VwGH 2003/15/0049

VwGH2003/15/004918.3.2004

Der Verwaltungsgerichtshof hat durch den Vorsitzenden Vizepräsident Dr. W. Pesendorfer die Hofräte Dr. Sulyok, Dr. Fuchs, Dr. Zorn und Dr. Mairinger als Richter, im Beisein der Schriftführerin Dr. Reinisch, über die Beschwerde der P Gesellschaft nach bürgerlichem Recht in M, vertreten durch Mag. Günter Lippitsch, Rechtsanwalt in 8010 Graz, Joanneumring 11, gegen den Bescheid des unabhängigen Finanzsenates, Außenstelle Graz, vom 3. April 2003, RV/0499-G/02, betreffend Umsatzsteuer und einheitliche und gesondere Feststellung von Einkünften für das Jahr 2000, zu Recht erkannt:

Normen

BAO §167 Abs2;
BAO §21;
BAO §22;
BAO §23;
BAO §293b;
BAO §167 Abs2;
BAO §21;
BAO §22;
BAO §23;
BAO §293b;

 

Spruch:

Der angefochtene Bescheid wird wegen Rechtswidrigkeit seines Inhaltes aufgehoben.

Begründung

Bei der beschwerdeführenden Gesellschaft nach bürgerlichem Recht, die aus den Gesellschaftern Andreas P und Alexandra P (Ehegatten) besteht, wurde im Jahr 2001 eine abgabenbehördliche Prüfung durchgeführt.

In dem mit 27. November 2001 datierten Bericht über die abgabenbehördliche Prüfung wird ausgeführt, die Beschwerdeführerin habe für das Jahr 2000 eine Erklärung über die einheitliche und gesonderte Feststellung von Einkünften (diese weist einen Verlust von ca 1 Mio S aus) sowie eine Umsatzsteuererklärung (diese weist einen Vorsteuerüberhang von ca 224.000 S aus) eingereicht. Die Bescheide seien erklärungsgemäß ergangen (Ausfertigungsdatum 11. Juli 2001).
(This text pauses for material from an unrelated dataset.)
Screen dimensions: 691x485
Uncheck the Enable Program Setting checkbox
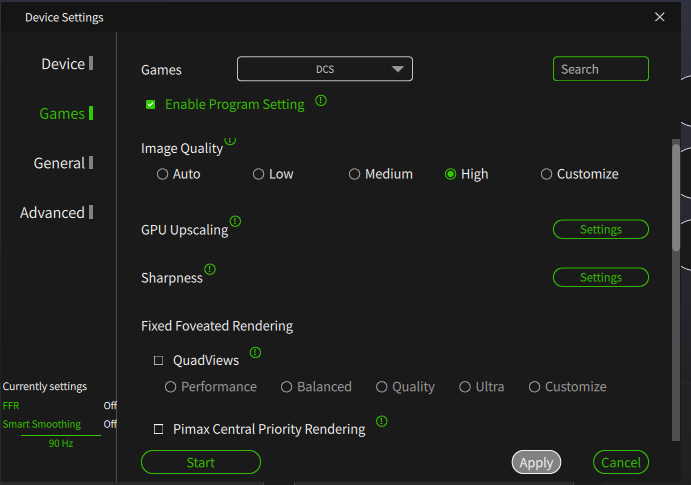tap(151, 104)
Die Beschwerdeführerin habe die Betriebseröffnung dem Finanzamt mit Schreiben vom 11. Jänner 2001 bekannt gegeben und einen Fragebogen betreffend eine Betriebseröffnung sowie den (mit 1. Jänner 2000 datierten) Gesellschaftsvertrag vorgelegt. Für das Jahr 2000 sei nur die Umsatzsteuervoranmeldung für Dezember 2000 eingereicht worden, und zwar am 8. Februar 2001. Der Jahresabschluss für das Jahr 2000 sowie die Umsatzsteuer-Jahreserklärung 2000 seien am 12. Juni 2001 eingereicht worden.

Nach Ansicht des Prüfers sei die Gesellschaft vor dem Jahr 2001 insbesondere gegenüber den Abgabenbehörden nicht nach außen aufgetreten. Da somit die Voraussetzungen für die Anerkennung von Verträgen zwischen nahen Angehörigen nicht erfüllt seien, könne die Gesellschaft für das Jahr 2000 nicht anerkannt werden. Die einheitliche und gesonderte Gewinnfeststellung dürfe daher nicht stattfinden. Da Tatsachen nicht neu hervorgekommen seien und somit die Voraussetzungen für eine Wiederaufnahme des Verfahrens nicht vorlägen, sei eine Berichtigung nach § 293b BAO vorzunehmen. Die gelte entsprechend für den Umsatzsteuerbescheid 2000.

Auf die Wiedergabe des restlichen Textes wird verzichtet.